Ich glaube, dass mich das Medizinstudium bisher gar nicht so stark verändert hat. Dadurch, dass das mein Zweitstudium ist, und ich vorher schon mehrere Jahre Vollzeit gearbeitet habe, haben viele Veränderungen, die bei Studenten typischerweise während ihres Studiums stattfinden, bei mir bereits früher stattgefunden.

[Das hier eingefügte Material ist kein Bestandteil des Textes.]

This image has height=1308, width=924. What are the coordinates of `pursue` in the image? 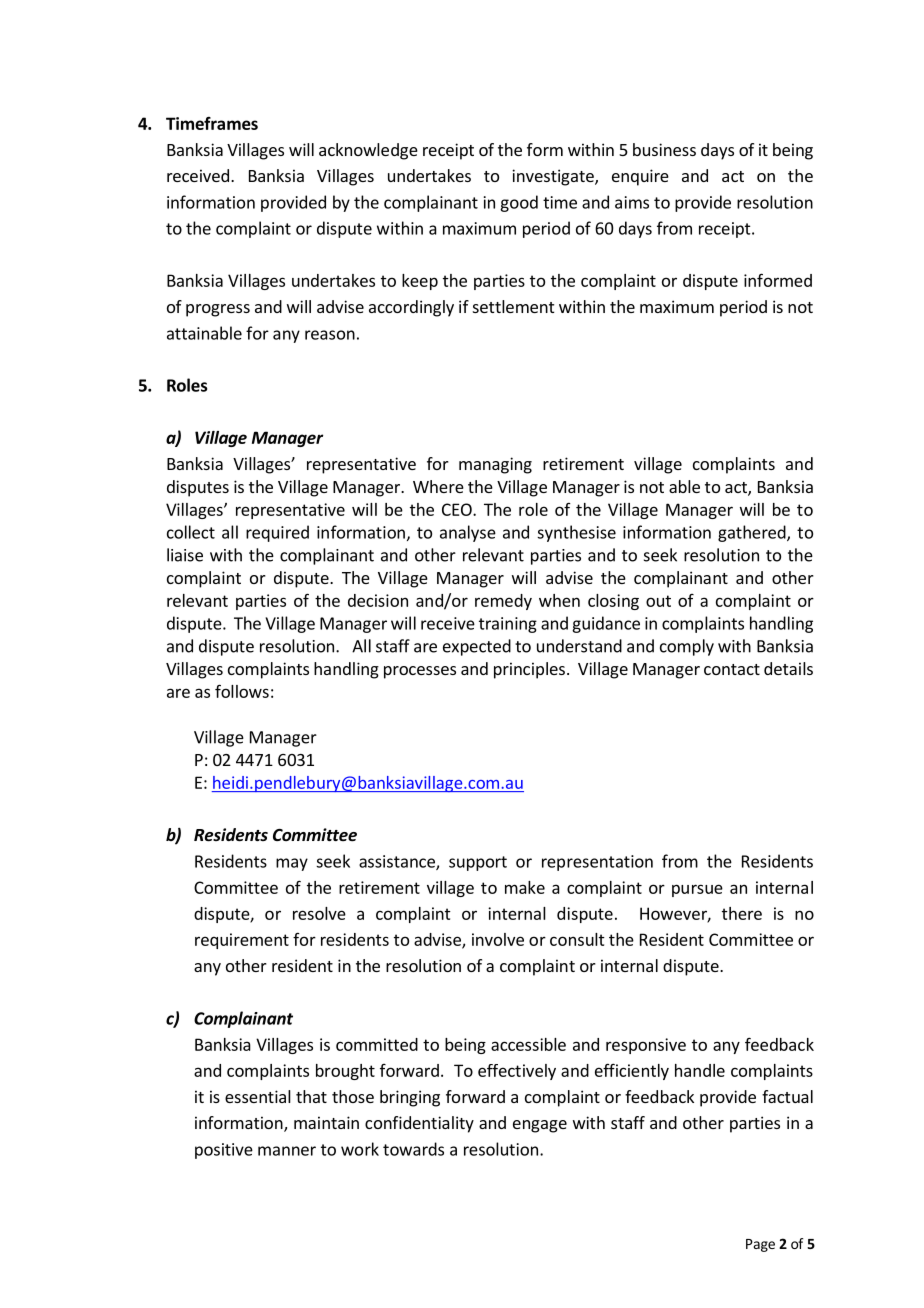 It's located at (697, 890).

Ich glaube allerdings, dass ich in Summe etwas weniger entspannt geworden bin, etwas schneller getaktet, dass ich besser mit kurzfristigen Planänderungen zurechtkomme als früher, und dass ich etwas weniger perfektionistisch geworden bin, besser damit klarkomme, dass man manchmal keine Zeit hat, über die perfekte Lösung nachzudenken, sondern stattdessen eine solide umgehende Lösung braucht.

Mit anderen Worten: ich bin durch das Medizinstudium etwas weniger Denker und etwas mehr Macher geworden. Ganz wertfrei.

anni94
07.04.2016, 15:25
Ich muss sagen, dass ich durch das Studium ein dickeres Fell bekommen habe. Am Anfang haben mich Kritik und Stress stark angegriffen, mittlerweile stehe ich relativ gut drüber. Wenn ich jetzt darüber nachdenke, was mich im ersten Semester noch vollkommen aus der Bahn geworfen hat, dann kann ich da heute nur noch drüber schmunzeln. Kann aber natürlich auch sein, dass das nicht nur der Prozess während des Studiums war, sondern auch das allgemeine "Erwachsenwerden".